20090311

burning bridges

I met her for the last time on the Aurora Bridge. I had everything I owned in the bag over my shoulder--just my laptop and my clothes and a few books I couldn't bear to leave behind. She was a summer fling. We'd stay up late sitting outside somewhere, watching the sun come up too early, smoking, talking, laughing. We'd talk about how one day we were just going to pack our bags and leave, burn all our ties to the city and just go. She wanted to go to California. I thought Toronto sounded nice this time of year. The point is we'd just go. And you know, I think she might have meant it, some part of her.

We both knew it was just a summer fling, but we pretended it was going to last. The summer ended and we broke up in the most genial way possible, by getting ridiculously drunk and celebrating what we'd had, like our own private going away party. Then came the morning and the hangover and I started feeling melancholy. And she was cooking eggs in the kitchen and I decided now was the time. "I'm leaving," I said.

"But I haven't made you breakfast yet!"

"No, I'm leaving." She gave me a look that said she understood. "We always talked about it, let's do it. You want to come?"

"I--I can't, I've--" school, work, friends, family, rent, obligations, she could have listed anything. It didn't matter. I understood, of course.

So we met one last time on the Aurora bridge, on my way to take a bus back home, then to pack up and leave. We were exes now. She'd said no to coming with me anyway. It was a reserved meeting, a far cry from that last celebration. "Won't you miss Seattle?" she said, handing me one last thing to take with me.

"A great deal," I said. "But I'm free now. It's a small price to pay."
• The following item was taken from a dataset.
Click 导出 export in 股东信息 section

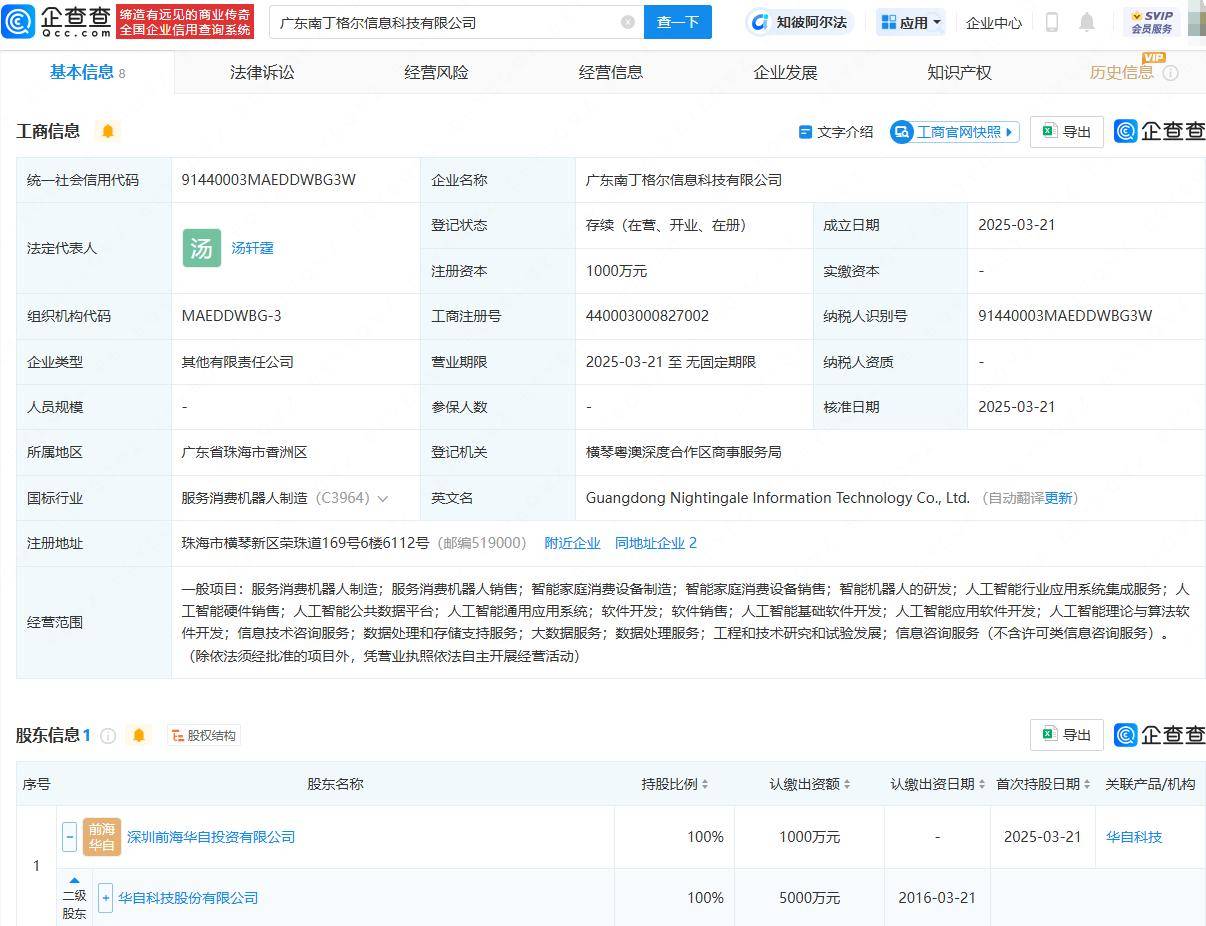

She understood, of course. She had a bright future in a wonderful city, classes to take, good friends, a nice house, a steady job. She was trapped. Me? I had an open road ahead of me, no map, no destination, no idea what the weather was going to be like. Nobody knew or cared.

And freedom felt just like the first time I'd ever fallen in love.

1 comment:

Janie Kamenar said...

Toronto sounds nice at the end of the summer, but not by the time the first winter is over.